From NYT Food, comes this fresh and crunchy delight. Greater than the sum of its parts, this is an absolutely delicious salad. And the dressing is glorious!
A Green Goddess Salad
Serves 2 as a meal, and 4 as a side
2 cup snap peas
2 hearts of romaine lettuce, washed and cut into bite-size pieces
4 Persian or Japanese cucumbers, diced
2 green onions, thinly diced
1 ripe avocado, cubed
1 recipe green goddess dressing (below)
line a large plate with paper towels. Set aside. Bring a medium saucepan of generously salted water to boil over high heat. Add the snap peas and cook until just tender, about 90 seconds. Use a strainer to remove the peas onto the prepared plate, and spread the peas out in a single layer. Allow to cool and dry completely (the dressing won’t stick to wet snap peas). Cut each pea in half crosswise on the bias.

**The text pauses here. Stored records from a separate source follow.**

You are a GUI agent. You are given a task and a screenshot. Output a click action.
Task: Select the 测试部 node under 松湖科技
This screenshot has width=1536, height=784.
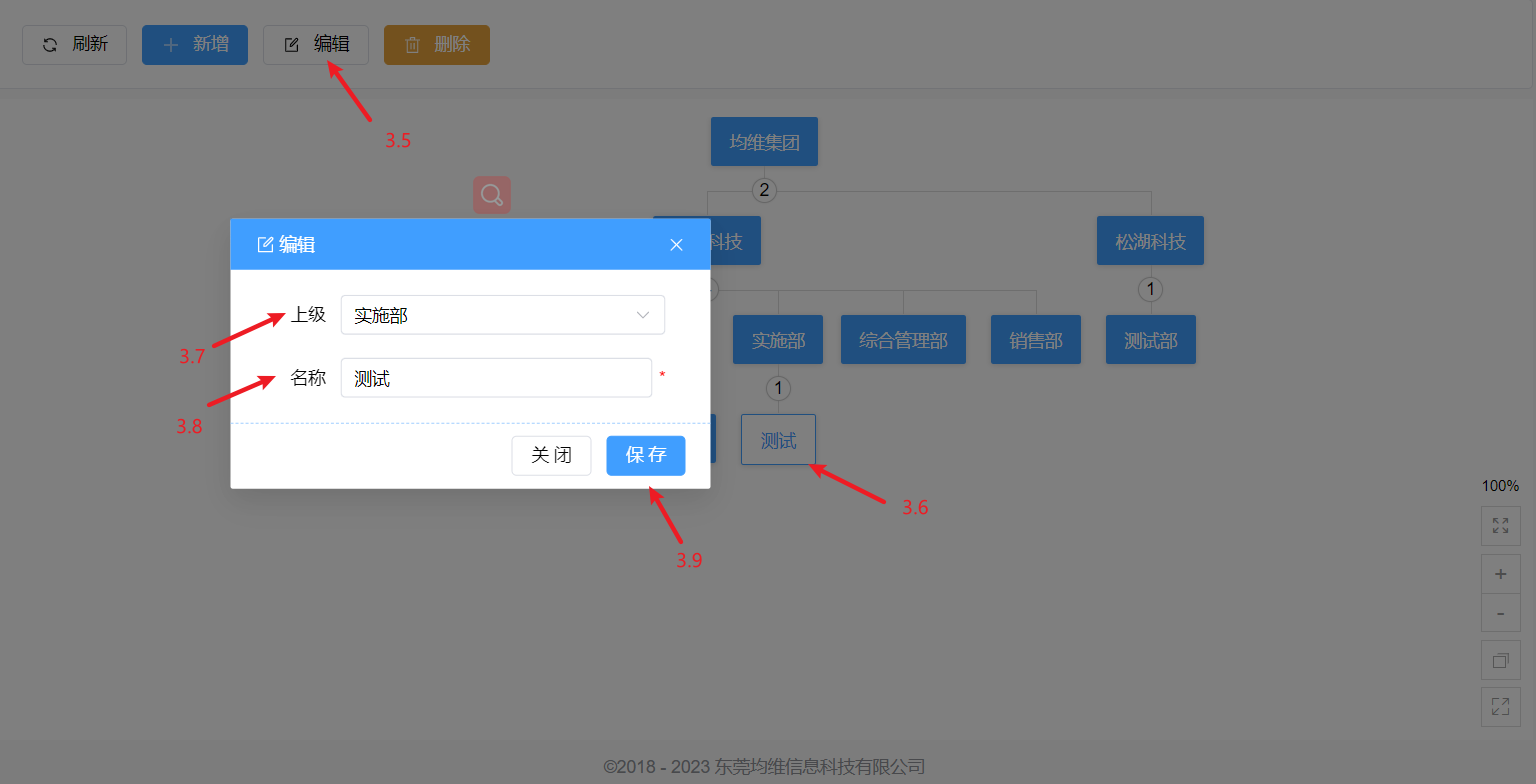tap(1150, 341)
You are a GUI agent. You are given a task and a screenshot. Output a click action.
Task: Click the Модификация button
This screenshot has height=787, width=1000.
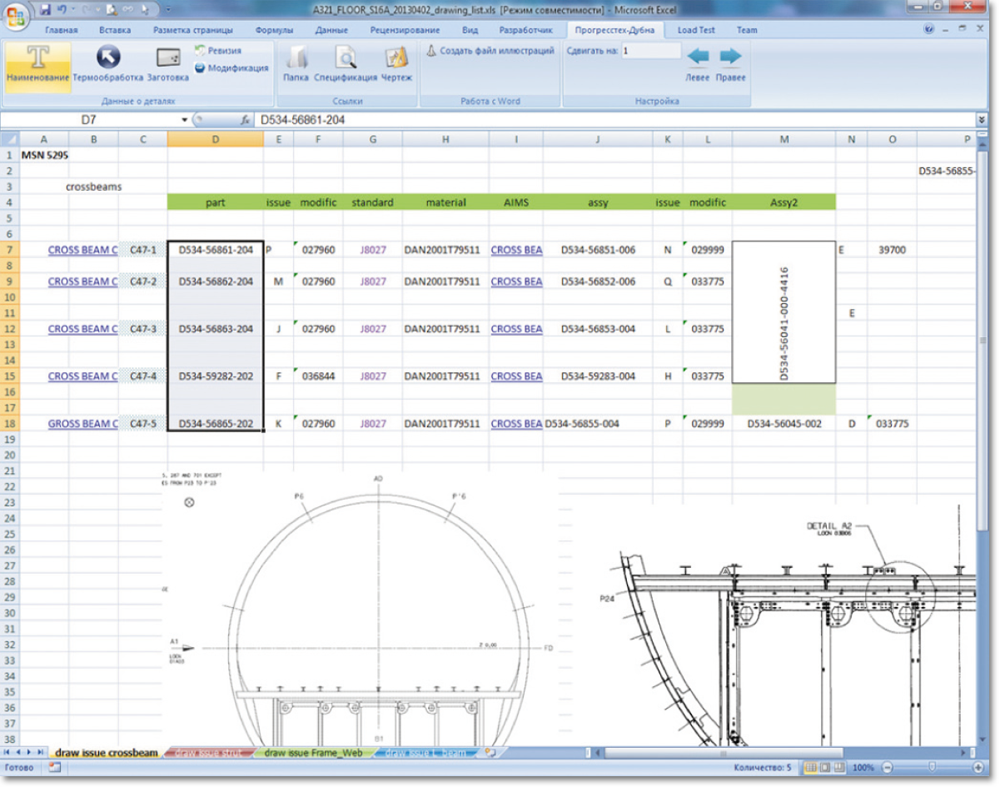[x=231, y=68]
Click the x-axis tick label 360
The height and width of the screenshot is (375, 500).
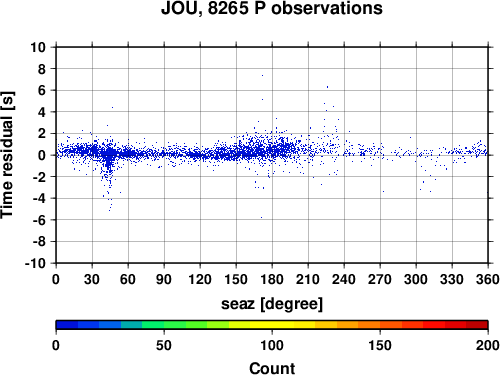[488, 279]

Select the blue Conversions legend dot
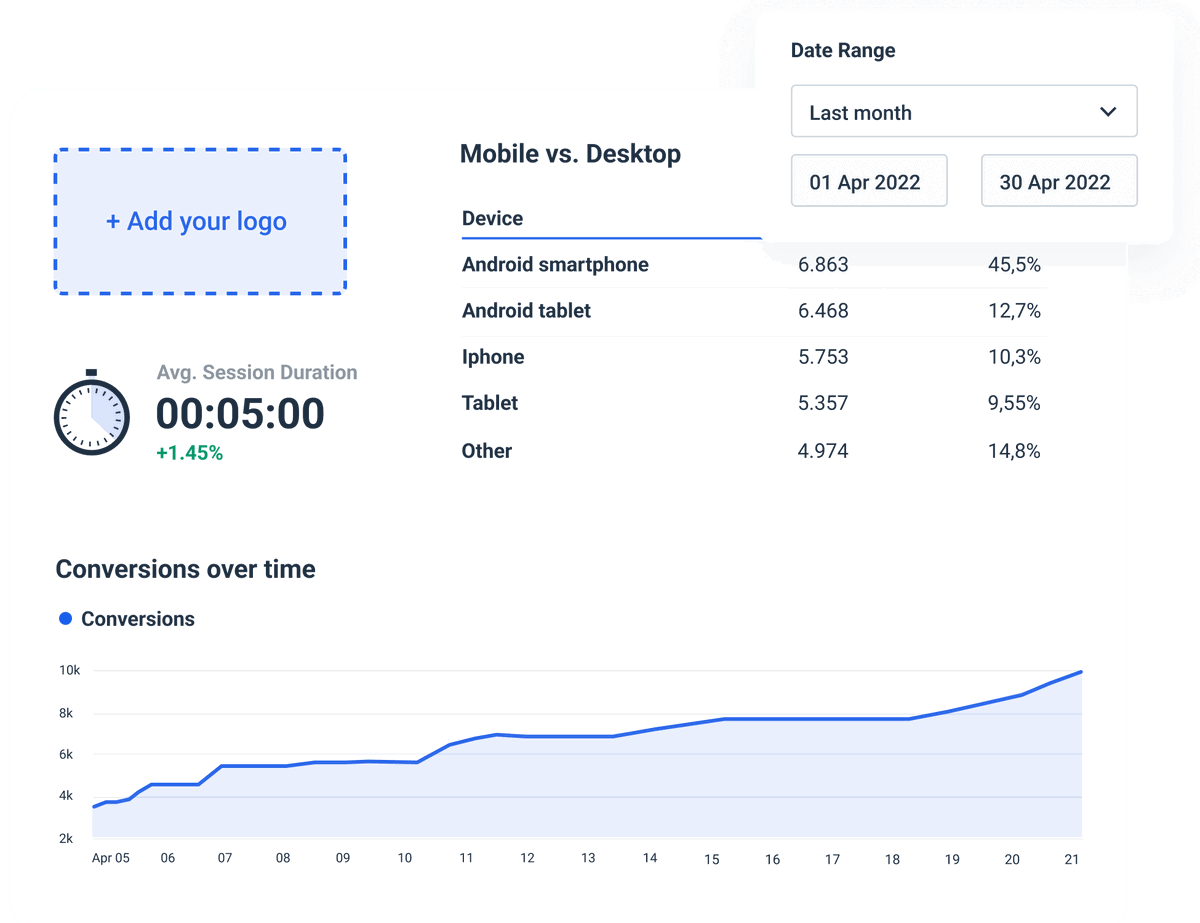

in a large bowl, combine snap peas, romaine, cucumbers, and green onions. Mix well to combine. Add the avocado and about half of the dressing. Mix gently with your hands until salad is well coated with dressing, adding more if needed. Taste, adjust seasoning with salt and pepper. Serve cold, immediately. Cover and refrigerate remaining dressing for up to a week.
Green Goddess Dressing
Yield: 1-1/2 cups
2 oil-packed anchovy fillets
1/2 cup Primal mayonnaise
1/2 cup full-fat Greek yogurt
1/2 cup parsley leaves
1/2 cup basil leaves
1–2 tablespoons fresh lemon juice
2 tablespoons finely chopped tarragon leaves
3 tablespoons minced chives
Freshly ground black pepper
in a food processor, combine the anchovies, mayonnaise, yogurt, parsley, basil, and 1 tablespoon lemon juice. Process until smooth and uniformly green. Transfer to a lidded jar and stir in the tarragon and chives. Adjust seasoning as needed with salt, pepper, and lemon juice.